The anti-syphoning valve remains closed, preventing any fuel passing along the suction line, until the pump is activated creating a suction which, in turn, opens the valve. When the pumping stops the anti syphoning valve closes automatically.


The anti-syphoning valve can be fitted in any orientation but must be installed at the lowest point in the suction line as any leak occurring at a lower level than the valve could result in its opening due to a syphoning action.


The anti-syphoning valve will operate consistently for tank fuel levels ranging from 0 to 30 metres (100 feet) above the level of the pump with very little change in the amount of pumping effort required throughout this range. This means that it would be within the capability of a relatively small pump to draw fuel at a consistent flow rate from a large storage tank regardless of the fuel level.
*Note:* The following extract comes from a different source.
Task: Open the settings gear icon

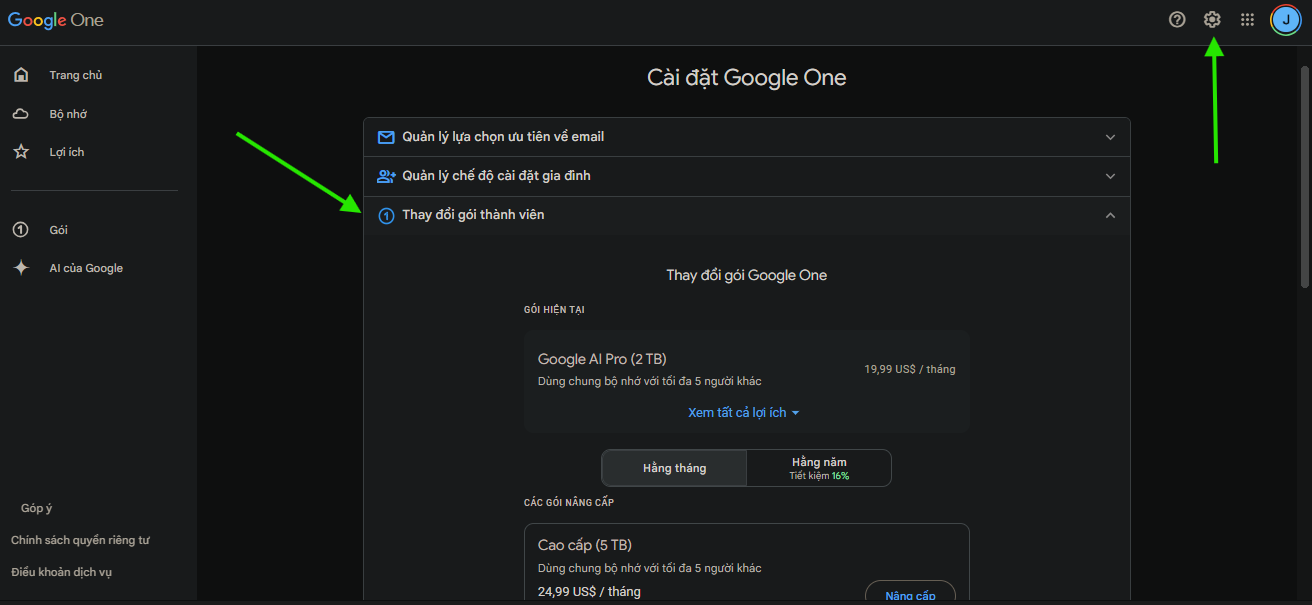Action: click(1212, 19)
A cheaper alternative to the anti-syphoning valve is to install a check valve, fitted with a spring, to the tank outlet. The pressure rating of the spring must be matched from ground level to the top of the tank. Example, a maximum height of 3.6 metres (12 feet) a 6psi (0.4 bar) spring is required to effectively hold back the fuel in the event of a leak from the pump or suction line. When the tank is at or near full capacity this anti syphon method works well because very little effort is required by the pump to overcome the spring loaded valve due to the “assisting” pressure created by the height of the fuel level.


The disadvantage of this anti-syphon method is that, as the tank fuel level drops, the pump has to work harder to draw fuel up through the suction line inside the tank & then through the spring loaded check valve. This can result in lower flow rates & more “wear & tear” on the pump itself leading to a shorter lifespan.